Knee-Jerk Wait Statistics : CXPACKET

In several of my posts over the last year I’ve used the theme of people seeing a particular wait type and then reacting in a “knee-jerk” fashion to the wait being there. Typically this means following some poor Internet advice and taking a drastic, inappropriate action or jumping to a conclusion about what the root cause of the issue is and then wasting time and effort on a wild-goose chase.

One of the wait types where knee-jerk reactions are strongest, and where some of the poorest advice exists, is the CXPACKET wait. It’s also the wait type that is most commonly the top wait on people’s servers (according to my two big wait types surveys from 2010 and 2014 – see here for details), so I’m going to cover it in this post.

What does the CXPACKET wait type mean?

The simplest explanation is that CXPACKET means you’ve got queries running in parallel and you will *always* see CXPACKET waits for a parallel query. CXPACKET waits do NOT mean you have problematic parallelism – you need to dig deeper to determine that.

As an example of a parallel operator, consider the Repartition Streams operator, which has the following icon in graphical query plans:

Repartition Streams operator

And here’s a picture that shows what’s going on in terms of parallel threads for this operator, with degree-of-parallelism (DOP) equal to 4:

For DOP = 4, there will be four producer threads, pulling data from earlier in the query plan, the data then goes back out to the rest of the query plan through four consumer threads.

You can see the various threads in a parallel operator that are waiting for a resource using the sys.dm_os_waiting_tasks DMV, in the exec_context_id column (this post has my script for doing this).

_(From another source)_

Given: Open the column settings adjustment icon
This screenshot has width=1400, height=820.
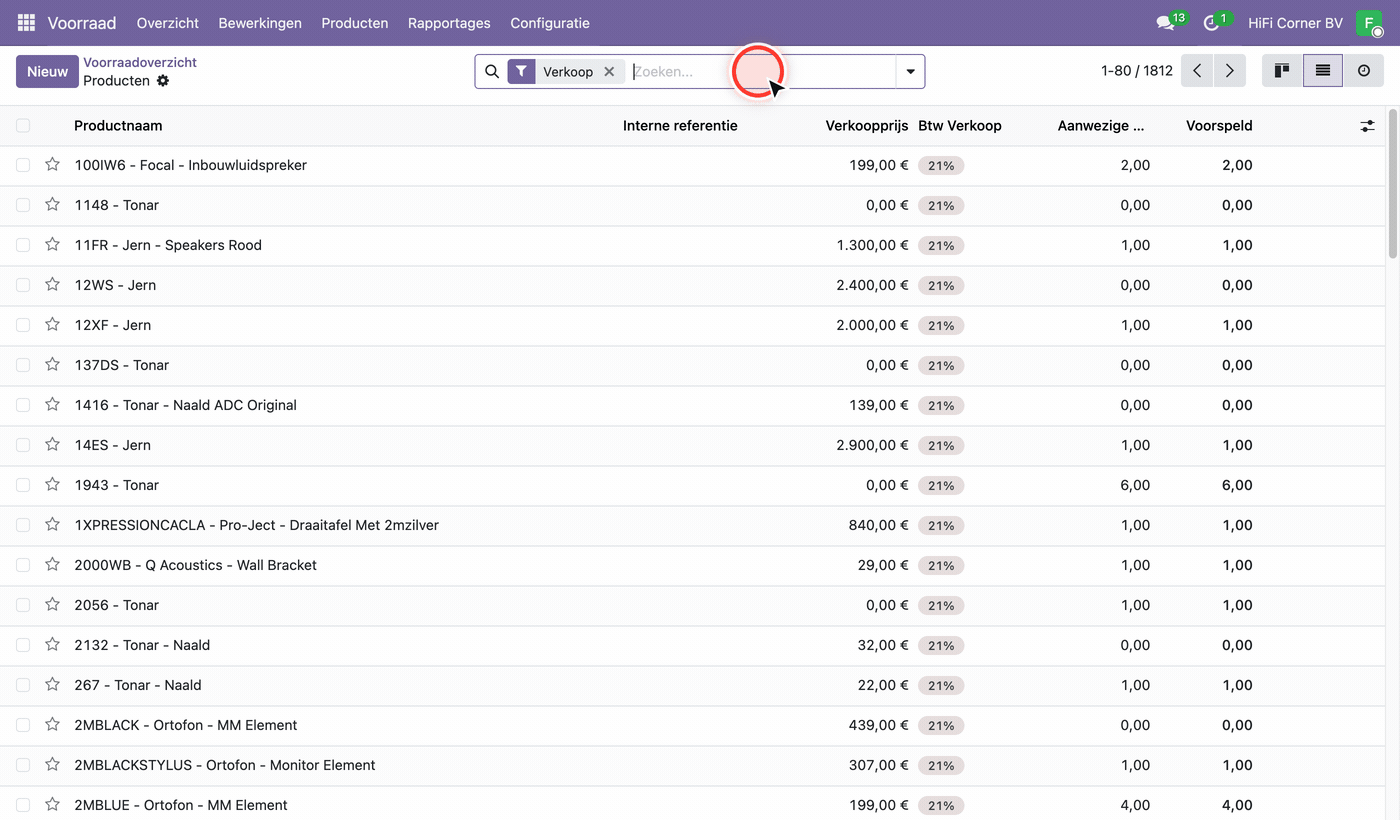Looking at the screenshot, I should tap(1367, 126).
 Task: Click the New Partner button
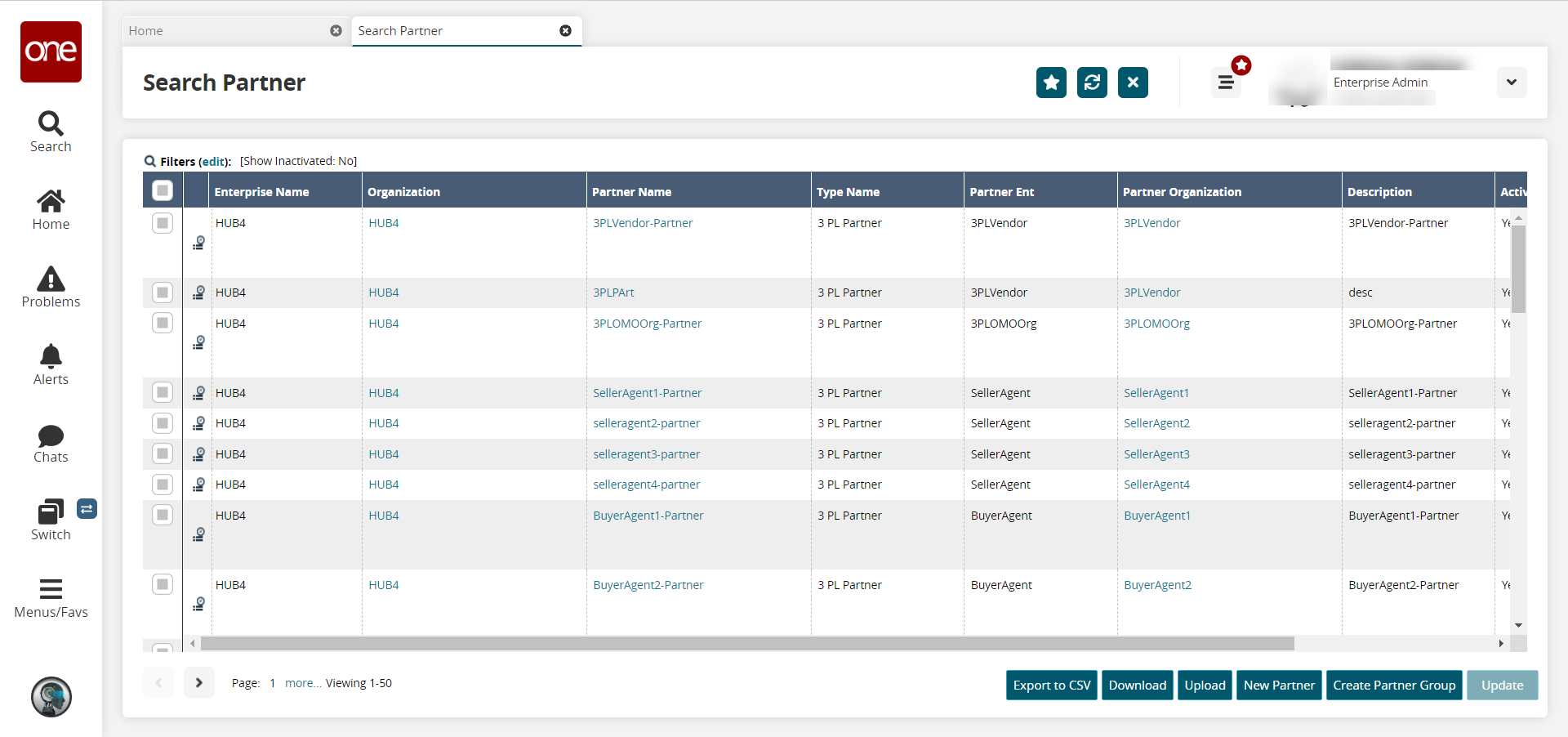click(1278, 685)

There is always a 'control' thread for any parallel plan, which by historical accident is always thread ID 0. The control thread always registers a CXPACKET wait, with the duration equal to the length of time the plan takes to execute. Paul White has a great explanation of threads in parallel plans here.

The only time non-control threads will register CXPACKET waits is if they complete before the other threads in the operator. This can happen if one of the threads gets stuck waiting for a resource for a long time, so look to see what the wait type is of the thread not showing CXPACKET (using my script above) and troubleshoot appropriately. This can also happen because of a skewed work distribution among the threads, and I’ll go into more depth on that case in my next post here (it’s caused by out-of-date statistics and other cardinality estimation problems).

Note that in SQL Server 2016 SP2 and SQL Server 2017 RTM CU3, consumer threads no longer register CXPACKET waits. They register CXCONSUMER waits, which are benign and can be ignored. This is to reduce the number of CXPACKET waits being generated, and the remaining ones are more likely to be actionable.

Unexpected parallelism?

Given that CXPACKET simply means you’ve got parallelism happening, the first thing to look at is whether you expect parallelism for the query that’s using it. My query will give you the query plan node ID where the parallelism is happening (it pulls out the node ID from the XML query plan if the wait type of the thread is CXPACKET) so look for that node ID and determine whether the parallelism makes sense.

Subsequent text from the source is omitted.